About Scenario Constructions to Avoid
We recommend avoiding several techniques in scenario design, because they may either lead to errors or performance problems. Scenario developers should refrain from using the following constructions:
- Jobs with looping entities: Setting up a job with a looping entity causes it to execute in multiple runs—one run for each unique value of the looping entity. The purpose of this is to create small job runs that include only data for single entity, so that evaluation of the records for that entity can occur quickly. However, using looping often results in creating a large number of runs, which can result in an unacceptable completion time for the job. Instead of using looping, scenario developers should use dataset sorting (multi-dataset row ordering). This technique sorts the records for a particular entity into adjacent positions in the recordset, which is similar to the way they are arranged in a looping job. However, the dataset sorting approach is more efficient because it selects all of the records for the job at once, avoiding the overhead of running multiple queries to retrieve the records.

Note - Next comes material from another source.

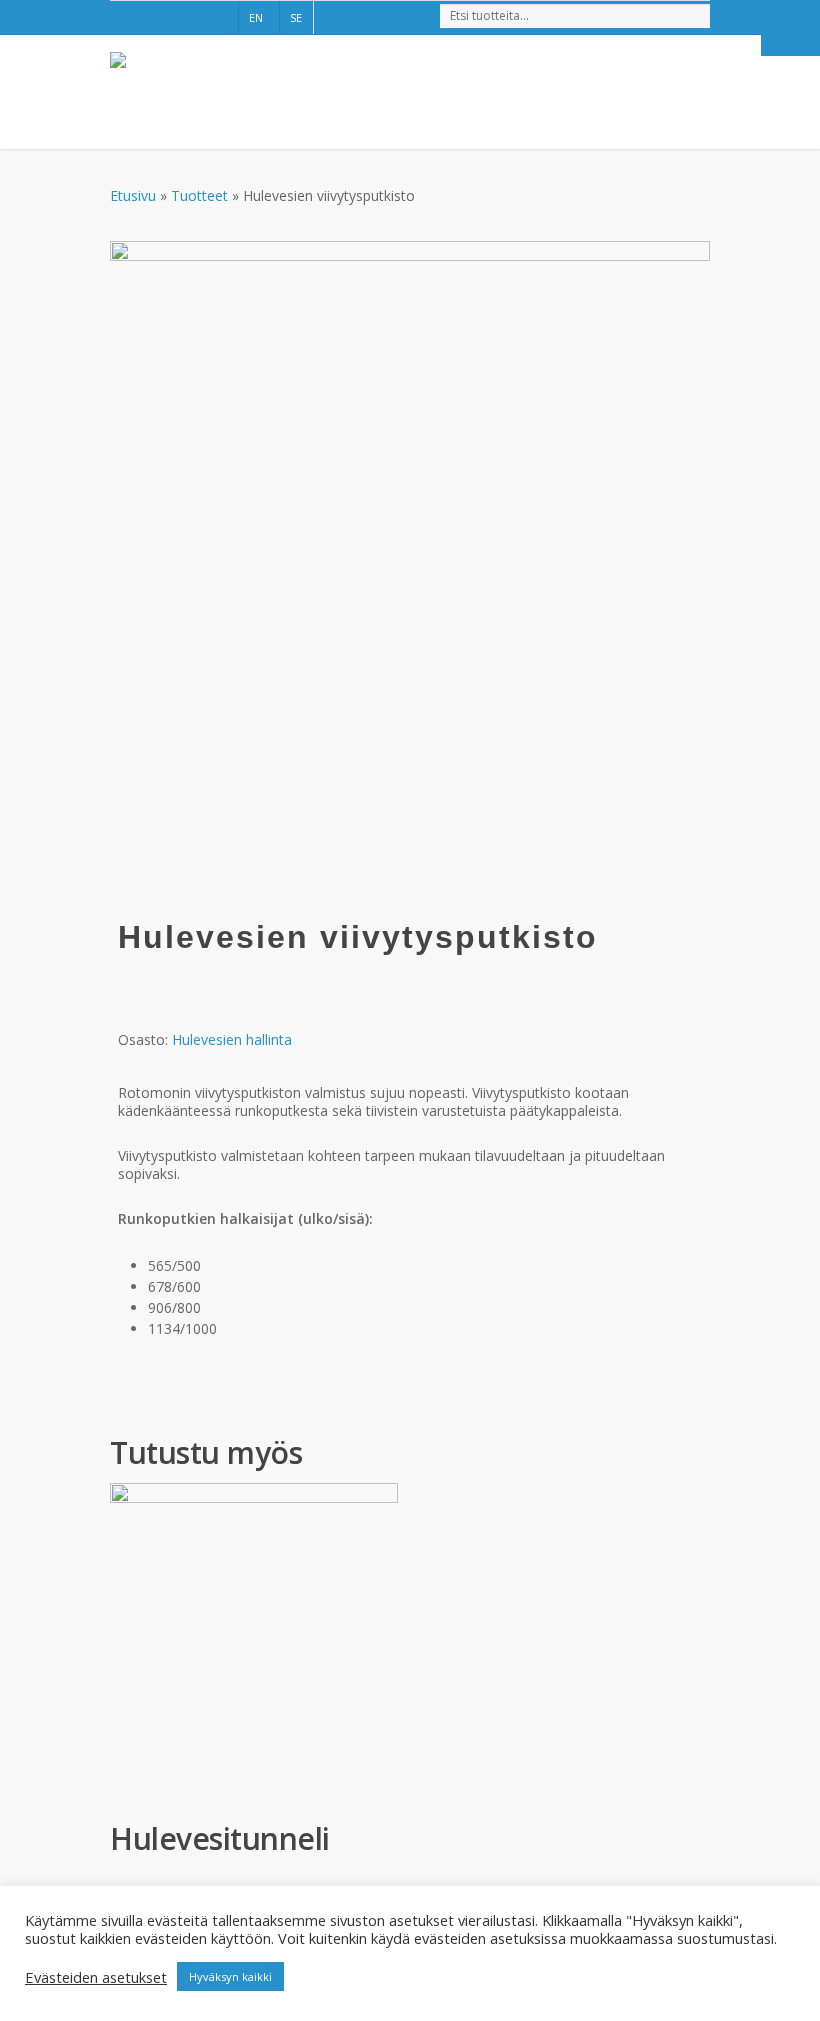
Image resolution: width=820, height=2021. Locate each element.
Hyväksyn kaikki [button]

- Failing to account for all possible terminating conditions in a sequence pattern: All sequence patterns use sorted datasets, and many patterns do not generate a match until they have evaluated all of the records that may be of interest based on the starting condition. For example, if a pattern is looking for a particular behavior within one account, the datasets that it uses are typically sorted by account, and the pattern may not check the final alert criteria until discovery of a record for a different account. This approach ensures evaluation of all of the records for one account before generation of a match.
- If multiple datasets are involved, note the pattern of all possible datasets in which the next account record may be found. Failure to do so causes the pattern to terminate when it does not find the next account record in the expected dataset, which results in missed alerts.

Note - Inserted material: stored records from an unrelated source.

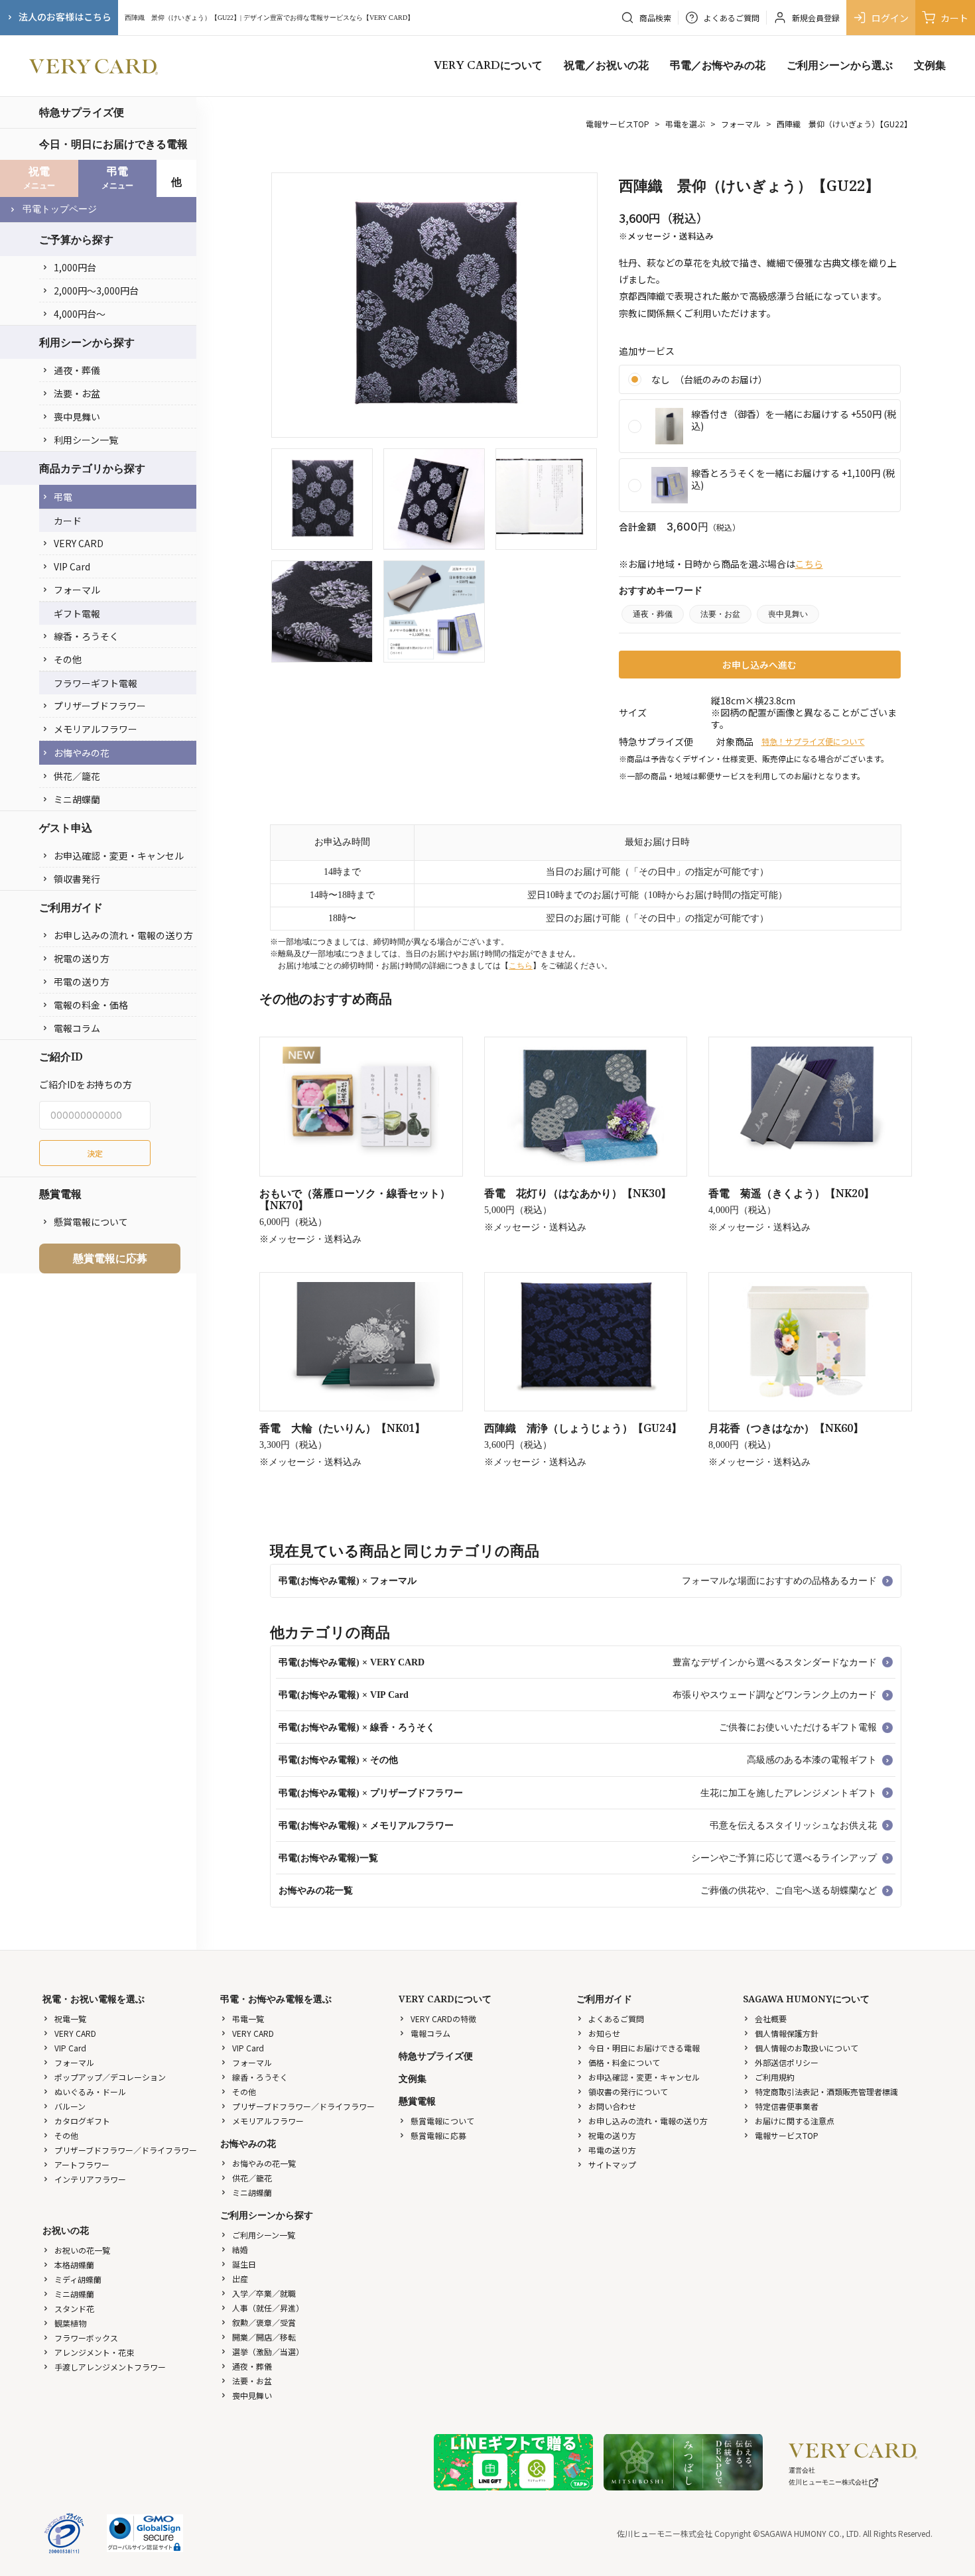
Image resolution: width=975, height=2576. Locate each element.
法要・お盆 (77, 393)
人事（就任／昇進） (268, 2307)
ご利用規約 (775, 2077)
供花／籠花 (77, 776)
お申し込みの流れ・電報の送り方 (123, 935)
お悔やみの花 (81, 752)
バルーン (70, 2106)
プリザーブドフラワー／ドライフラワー (125, 2150)
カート (954, 18)
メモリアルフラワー (95, 729)
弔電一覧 (248, 2018)
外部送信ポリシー (786, 2062)
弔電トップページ (60, 209)
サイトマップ (612, 2164)
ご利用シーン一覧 (263, 2234)
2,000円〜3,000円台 (96, 290)
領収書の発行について (628, 2091)
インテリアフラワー (90, 2179)
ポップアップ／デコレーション (110, 2077)
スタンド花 (74, 2308)
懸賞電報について (91, 1221)
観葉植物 (70, 2323)
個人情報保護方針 (786, 2033)
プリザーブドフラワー (100, 705)
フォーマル (77, 589)
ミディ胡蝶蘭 (77, 2279)
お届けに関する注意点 (794, 2120)
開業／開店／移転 (264, 2337)
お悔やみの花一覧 (264, 2163)
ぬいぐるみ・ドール (90, 2091)
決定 (95, 1153)
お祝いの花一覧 (82, 2250)
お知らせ (604, 2033)
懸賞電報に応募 (110, 1258)
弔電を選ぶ (685, 123)
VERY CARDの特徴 (443, 2018)
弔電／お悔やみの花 (717, 65)
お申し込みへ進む (759, 664)
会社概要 (771, 2018)
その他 (68, 659)
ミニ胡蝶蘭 (77, 799)
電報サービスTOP (617, 123)
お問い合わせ (612, 2106)
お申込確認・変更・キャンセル (119, 855)
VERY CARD (78, 543)
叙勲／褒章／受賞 (264, 2322)
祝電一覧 (70, 2018)
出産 (240, 2278)
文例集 (930, 65)
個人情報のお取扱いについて (806, 2047)
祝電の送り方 (81, 958)
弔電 (63, 496)
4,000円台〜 (79, 313)
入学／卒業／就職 (264, 2293)
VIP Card (72, 566)
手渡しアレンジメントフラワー (110, 2366)
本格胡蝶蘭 (74, 2264)
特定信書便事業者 (786, 2106)
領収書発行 (77, 878)
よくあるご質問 (616, 2018)
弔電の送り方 (81, 981)
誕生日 (244, 2264)
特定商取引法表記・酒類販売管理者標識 (826, 2091)
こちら (809, 563)
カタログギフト (82, 2120)
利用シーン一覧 (86, 439)
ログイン (890, 18)
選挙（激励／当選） (268, 2351)
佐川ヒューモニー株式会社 (828, 2482)
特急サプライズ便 (81, 112)
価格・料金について (624, 2062)
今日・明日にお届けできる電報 (113, 144)
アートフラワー (81, 2164)
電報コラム (77, 1028)
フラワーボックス (86, 2337)
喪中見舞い (77, 416)
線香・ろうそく (86, 636)
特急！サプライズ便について (813, 741)
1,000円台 (75, 267)
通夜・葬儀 (77, 370)
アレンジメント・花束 (94, 2352)
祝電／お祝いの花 (606, 65)
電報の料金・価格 (91, 1004)
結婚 (240, 2249)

- Looping-within-looping: The most common form of this error is
to have: SEQ loop 1-
or
ROW A loop 1-
ROW B loop 1-
ROW C loop 1-
The desired effect of this pattern is to find one or more As, Bs, or Cs. The pattern structure above is inefficient because if it sees an A followed by another A, the sequence matcher does not know whether to match the same A ROW again or to loop back through the SEQ to match the A. So the sequence matcher branches and does both. This can cause exponential growth in the number of states maintained in memory and slow down the algorithm significantly. A better structure is as follows:
SEQ loop 1-
or
ROW A loop
ROW B loop
ROW C loop
If an A is followed by an A, only one path can be followed.

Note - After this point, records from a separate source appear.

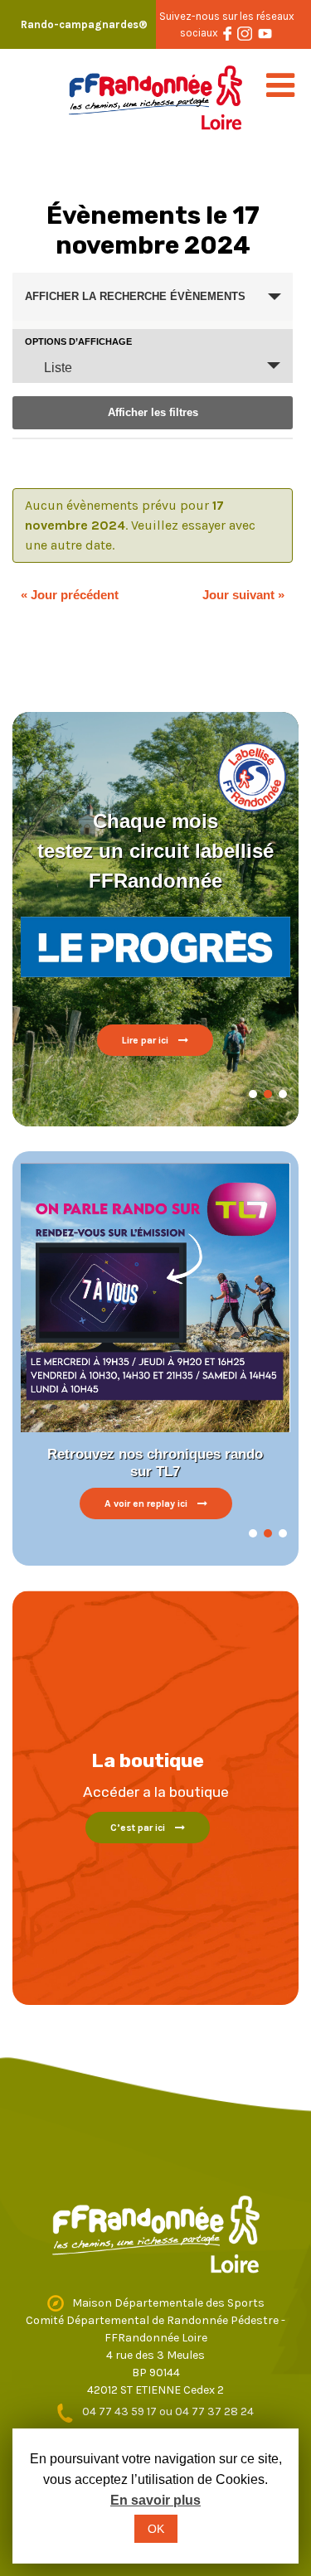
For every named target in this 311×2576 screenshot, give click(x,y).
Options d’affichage (78, 341)
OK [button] (156, 2528)
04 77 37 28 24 (214, 2411)
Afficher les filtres (153, 412)
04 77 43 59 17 (120, 2411)
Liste (58, 368)
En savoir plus (155, 2500)
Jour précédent (70, 595)
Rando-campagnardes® (84, 24)
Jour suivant (243, 595)
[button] (253, 1094)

- Misuse of bind or rebind for pattern variables: If a variable has already been bound
once in a pattern, if it is bound again later in the pattern, use rebind. If the
variable is bound again using bind causes, the sequence matcher does not produce an
error message and also does not change the variable’s value. This can have
unintended results if the pattern writer thinks the vari- able’s value is being
changed. Some recommended practices are as follows:
- Bind all variables that you intend to use in a pattern in the very first row using bind even if they have to be initialized to 0 or a dummy value. Then use rebind rebind everywhere else in the pattern.
- Always use rebind within a looping construct.
- Alternation conditions that overlap or fail to cover all possible conditions: Mutual
exclusion and covering all possible cases. When a pattern contains an OR statement,
it is usually (but not always) the case that the pattern writer intends that the
ROWs in the OR statement are both mutually exclusive and cover all possible cases.
This is especially true when the OR statement is within a looping construct. Pattern
writers often accidentally write OR statements that have gaps or overlap. For
example:
- OR statement with a gap is OR: ROW x > 5, ROW x < 5. This has a gap because if x equals 5, it does not match either row and the match dies.
- OR statement with overlap is OR: ROW x >= 5, ROW x <= 5. This has overlap because if x equals 5, it matches both rows and branches.
If a pattern is missing alerts that it should be catching, an OR statement may have a gap. You may need to add junk rows that match everything other than the entities in the other rows. The constraints in junk rows can be complex and are often where the gap is introduced. If a pattern that you are writing has a gap or overlap, be sure that is what you intend, and be sure to document it.